Segment Open
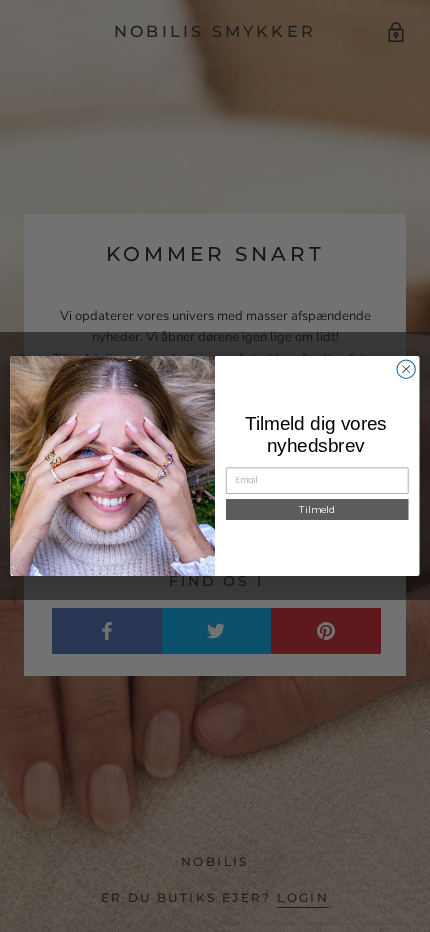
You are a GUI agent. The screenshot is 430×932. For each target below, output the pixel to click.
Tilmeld (317, 509)
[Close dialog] (406, 369)
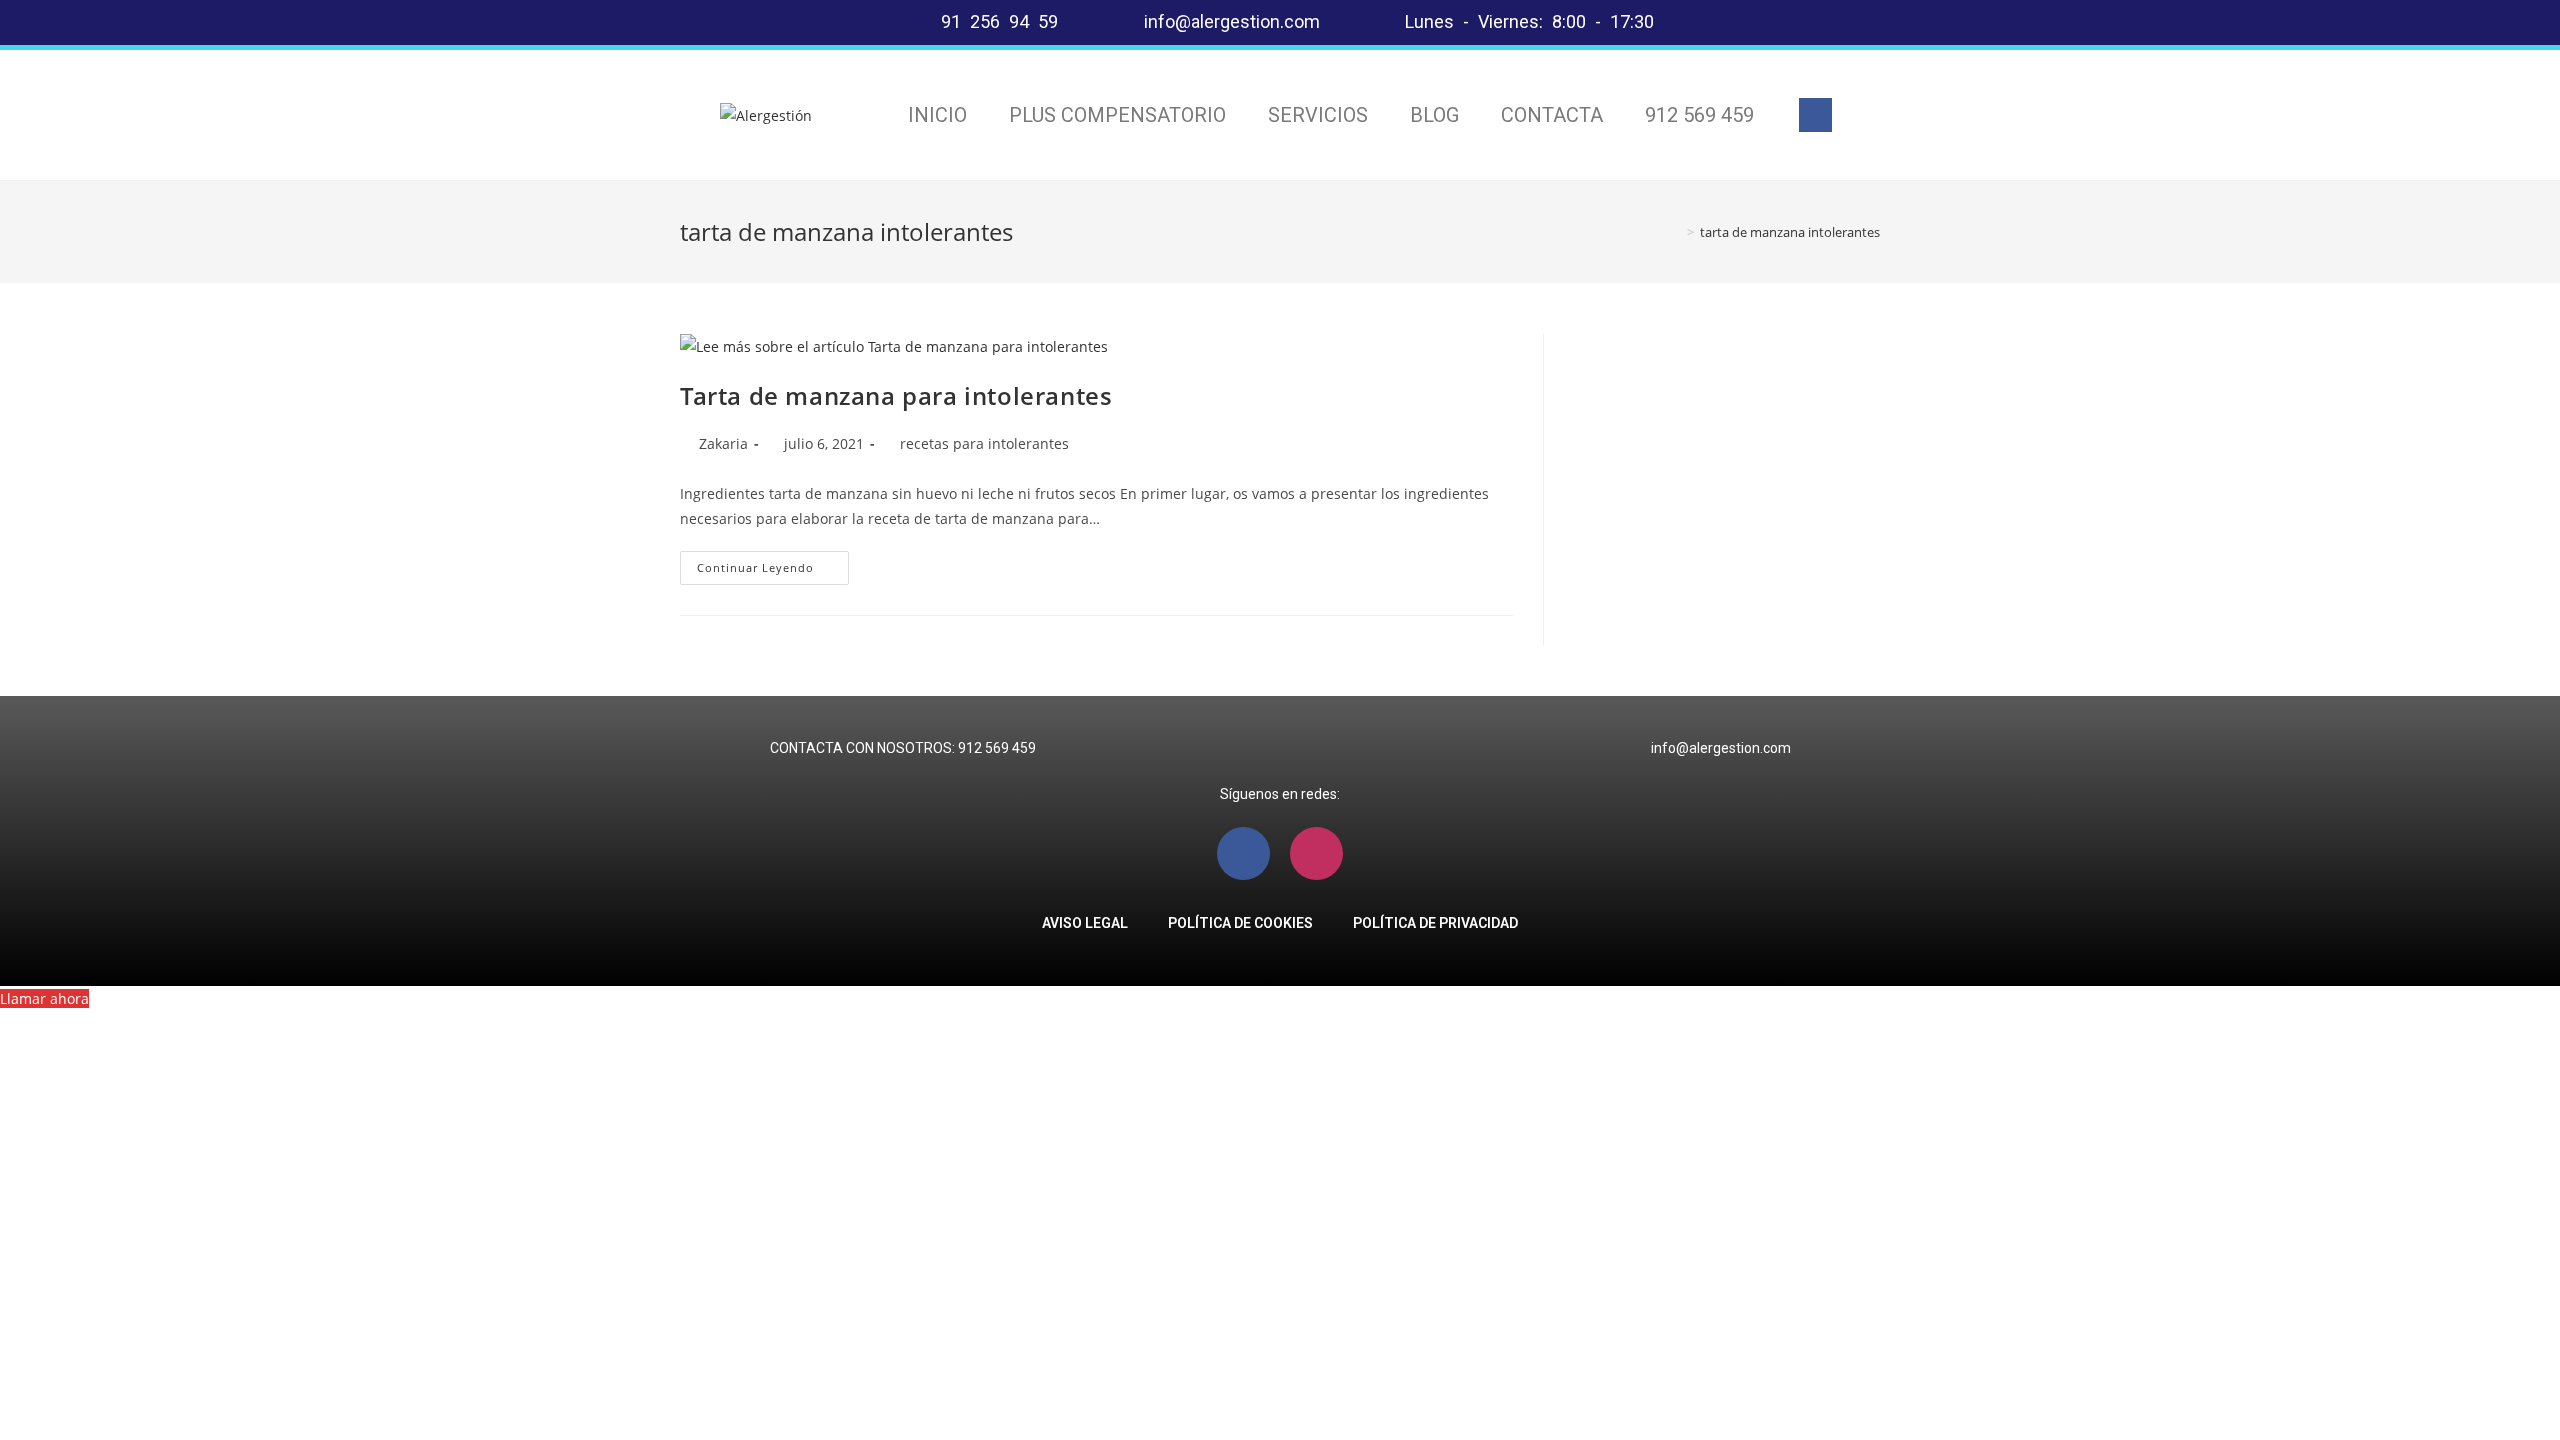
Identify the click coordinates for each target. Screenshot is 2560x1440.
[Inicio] (1676, 232)
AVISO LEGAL (1085, 923)
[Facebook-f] (1816, 115)
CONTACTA (1552, 115)
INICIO (937, 115)
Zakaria (723, 443)
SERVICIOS (1318, 115)
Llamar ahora (44, 998)
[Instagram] (1316, 853)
Segment Closed
* [What to do] Leaving the pictures out, output all of the listing exactly.

* [Exercise output]
You are a GUI agent. The screenshot is 430×932. For each target below, output the pixel to click.
Tilmeld (317, 509)
[Close dialog] (406, 369)
Identify the click coordinates for each target. Screenshot is 2560x1440.
[Inicio] (1676, 232)
AVISO LEGAL (1085, 923)
[Facebook-f] (1816, 115)
CONTACTA (1552, 115)
INICIO (937, 115)
Zakaria (723, 443)
SERVICIOS (1318, 115)
Llamar ahora (44, 998)
[Instagram] (1316, 853)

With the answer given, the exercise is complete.